**Problem to solve:** Reproduce exactly the lines from the one containing "Share the ABP-WH Thermal-M16B recording" through the last line of the records below, both included. Leave out any pictures.

**Data records:**
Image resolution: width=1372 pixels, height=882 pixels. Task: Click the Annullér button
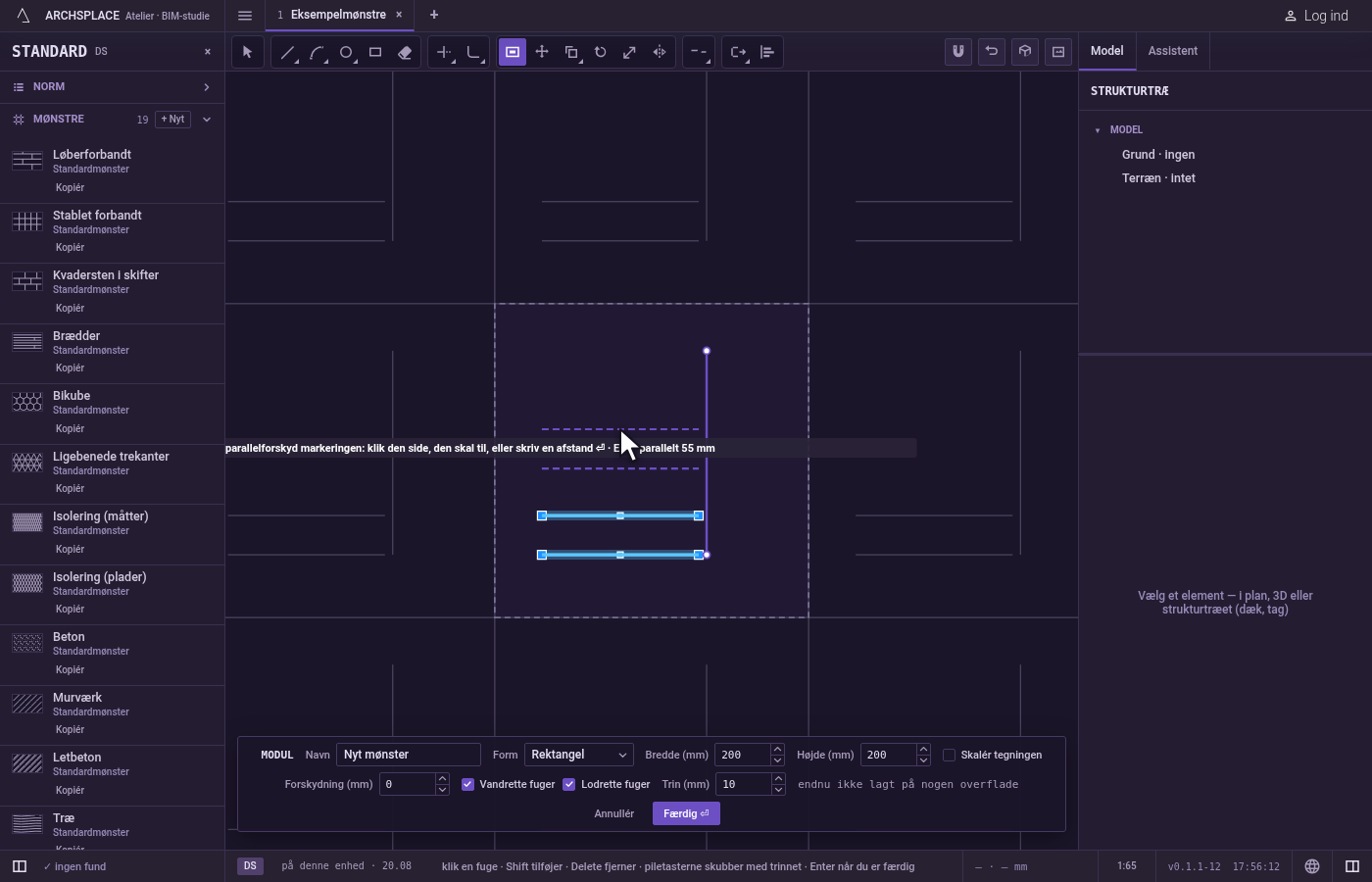[614, 813]
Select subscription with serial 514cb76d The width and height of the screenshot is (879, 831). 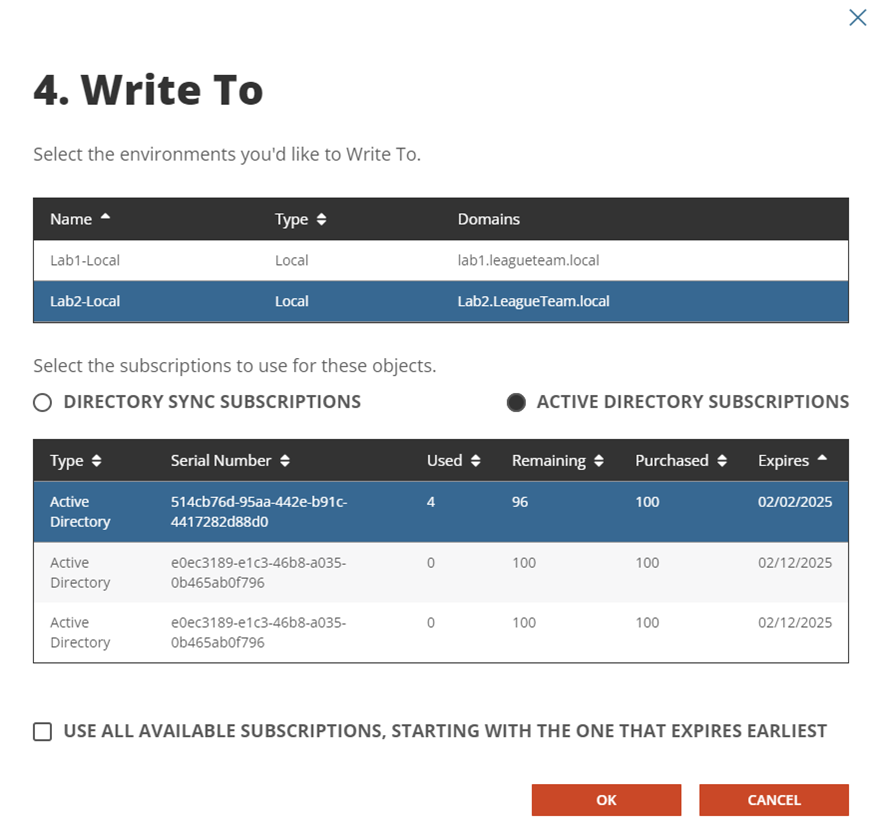[440, 512]
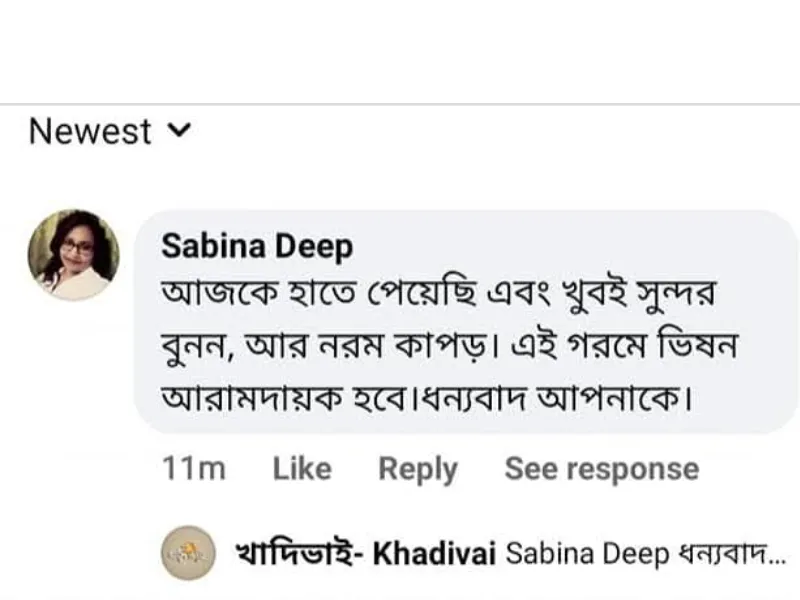Reply to Sabina Deep's comment
This screenshot has width=800, height=600.
tap(417, 466)
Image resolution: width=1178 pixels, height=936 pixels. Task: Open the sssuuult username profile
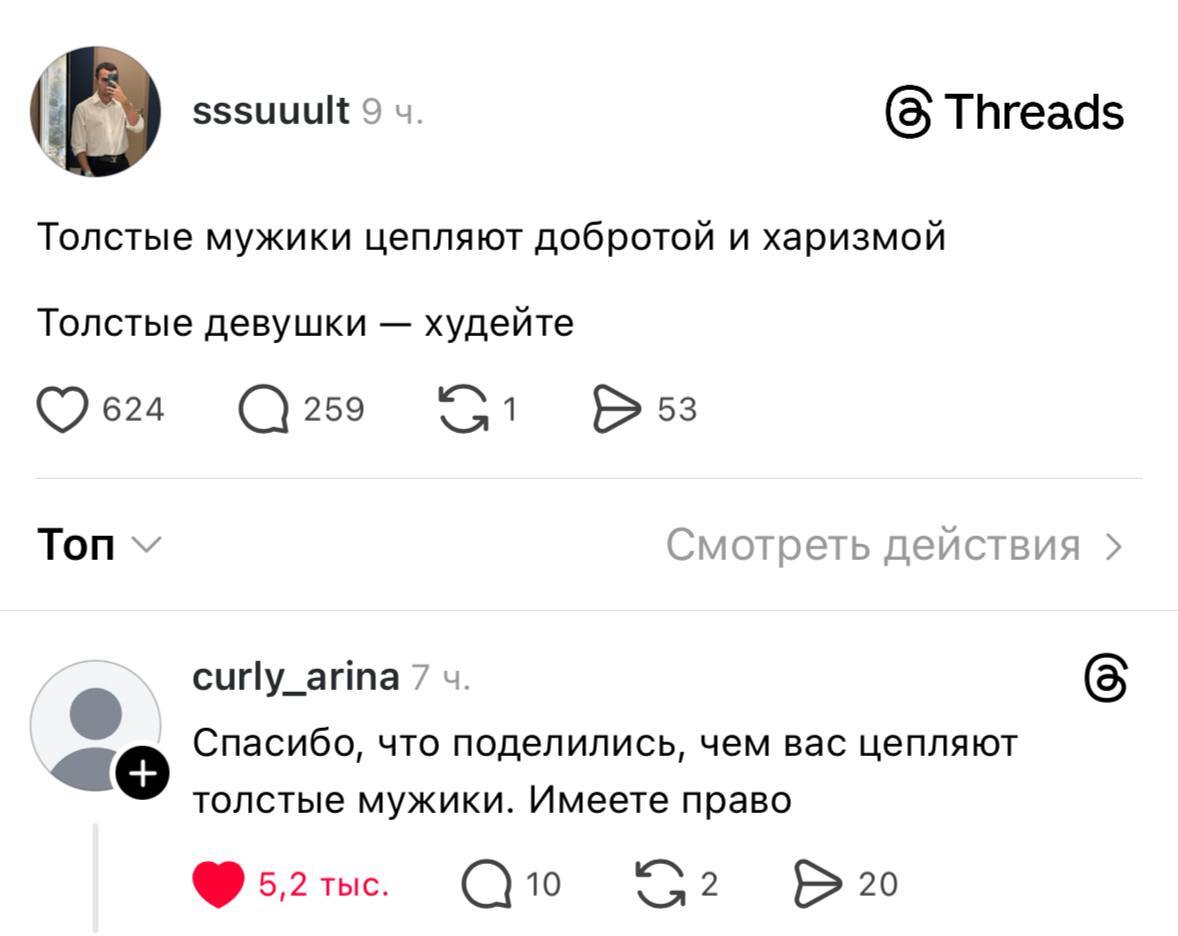(270, 110)
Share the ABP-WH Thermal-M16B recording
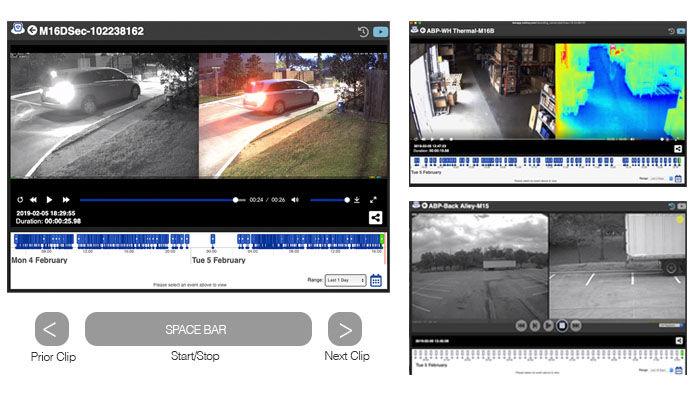The image size is (700, 400). [678, 148]
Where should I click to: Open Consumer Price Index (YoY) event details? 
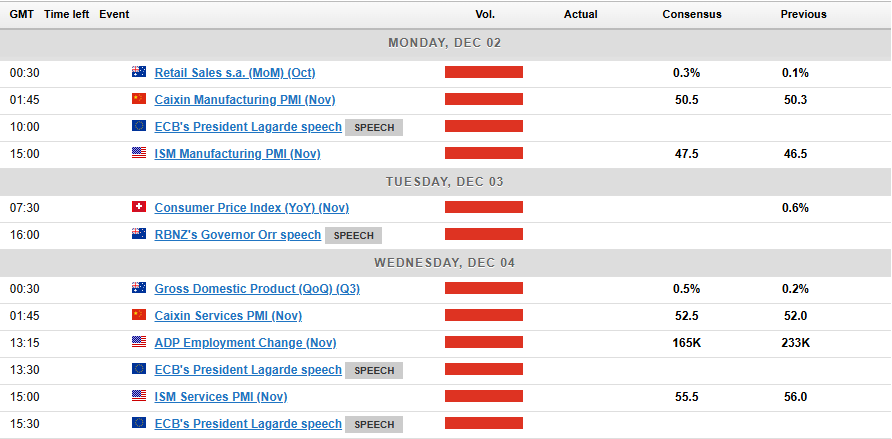[251, 208]
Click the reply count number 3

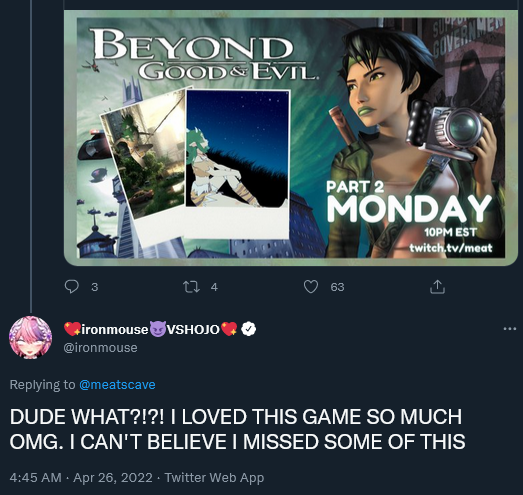click(95, 287)
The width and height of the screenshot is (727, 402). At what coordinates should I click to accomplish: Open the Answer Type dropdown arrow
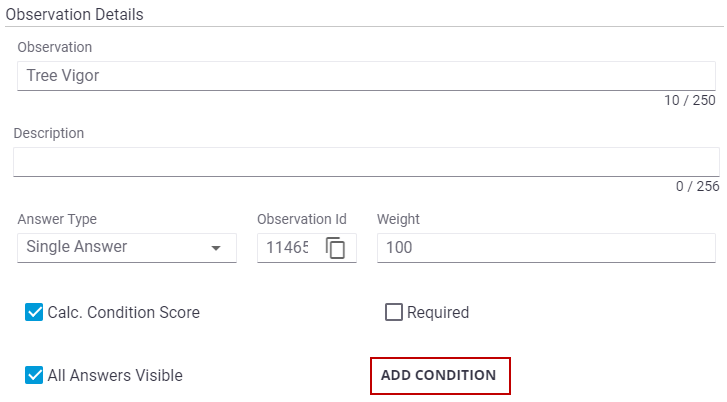tap(216, 248)
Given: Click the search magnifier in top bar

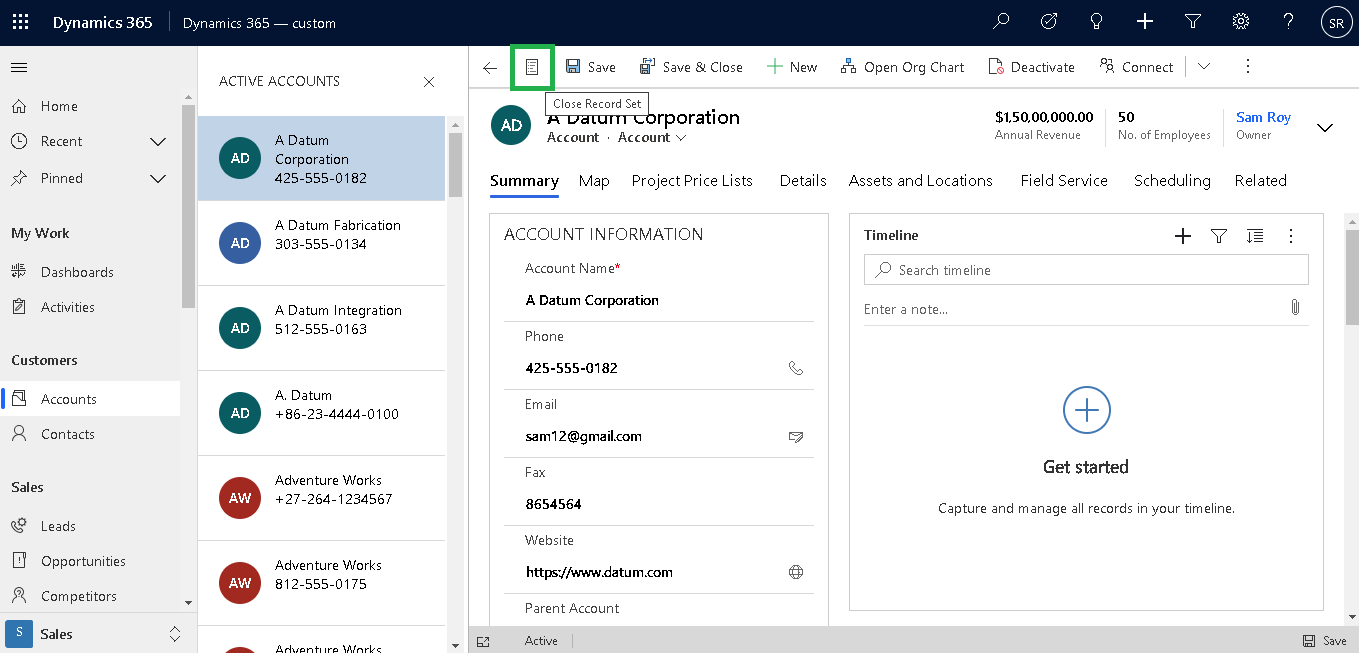Looking at the screenshot, I should point(1001,22).
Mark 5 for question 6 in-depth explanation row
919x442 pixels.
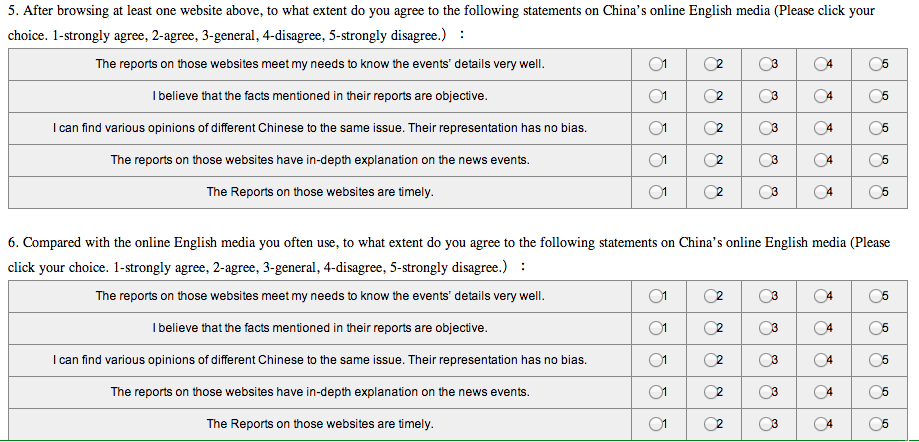coord(876,392)
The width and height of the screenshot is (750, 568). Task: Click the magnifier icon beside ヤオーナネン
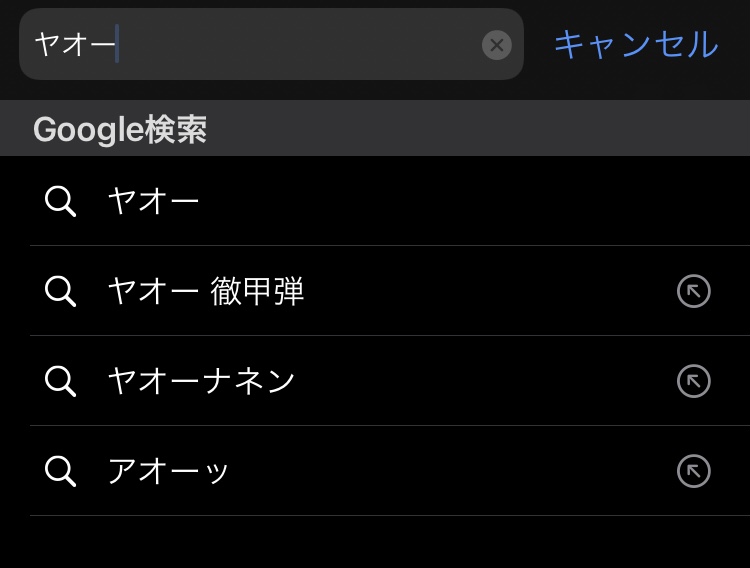(60, 381)
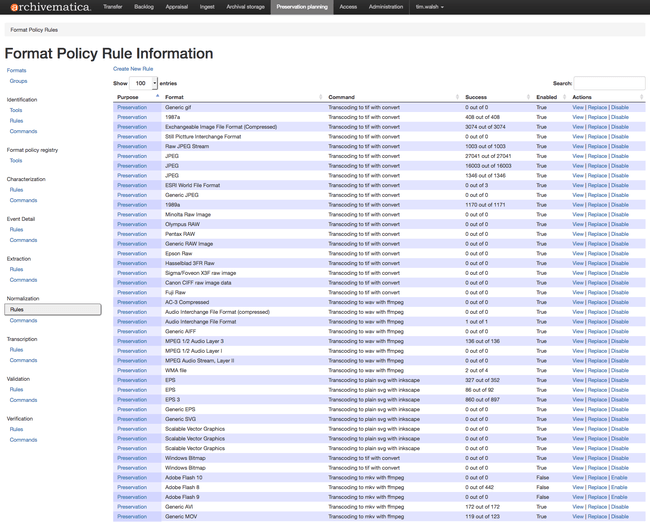650x522 pixels.
Task: Open Normalization Commands in sidebar
Action: 23,321
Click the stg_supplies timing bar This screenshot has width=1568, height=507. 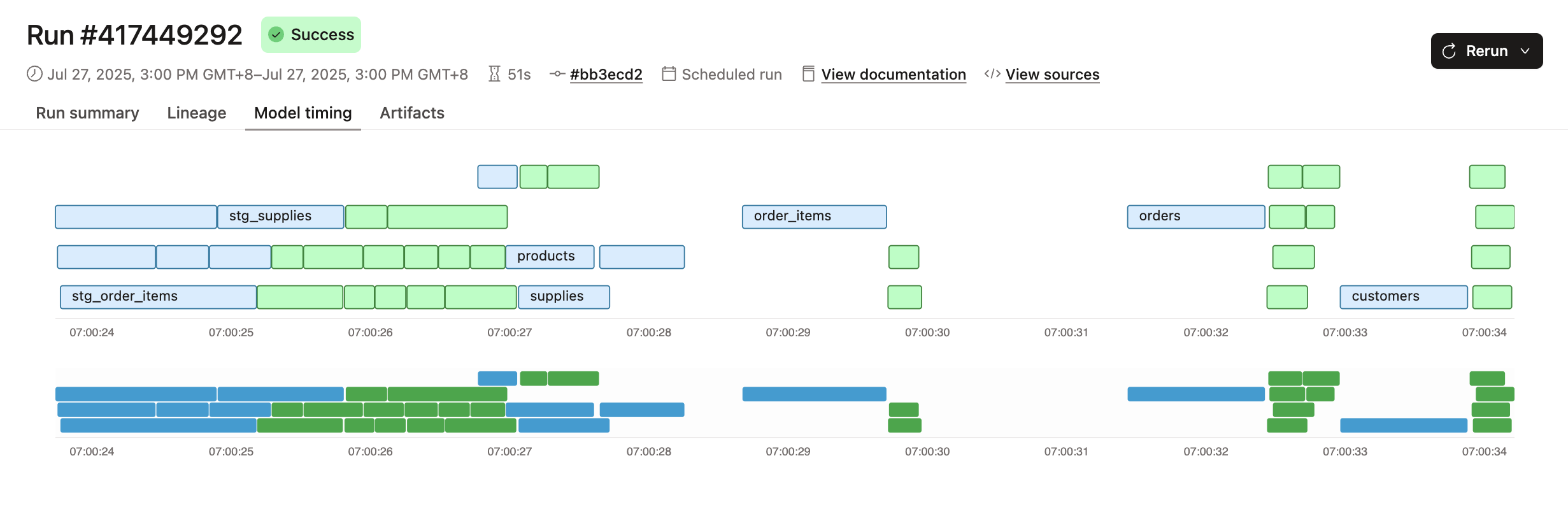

**Exercise result:**
Share the ABP-WH Thermal-M16B recording
The image size is (700, 400). [678, 148]
Where should I click to: Open Consumer Price Index (YoY) event details? 
[251, 208]
Click the reply count number 3

click(95, 287)
The width and height of the screenshot is (727, 402). At what coordinates should I click to accomplish: Open the Answer Type dropdown arrow
tap(216, 248)
Given: Click the search magnifier in top bar

Looking at the screenshot, I should point(1001,22).
Mark 5 for question 6 in-depth explanation row
919x442 pixels.
coord(876,392)
The width and height of the screenshot is (750, 568). Task: Click the magnifier icon beside ヤオーナネン
(60, 381)
650x522 pixels.
Task: Open Normalization Commands in sidebar
Action: 23,321
Click the stg_supplies timing bar This screenshot has width=1568, height=507. 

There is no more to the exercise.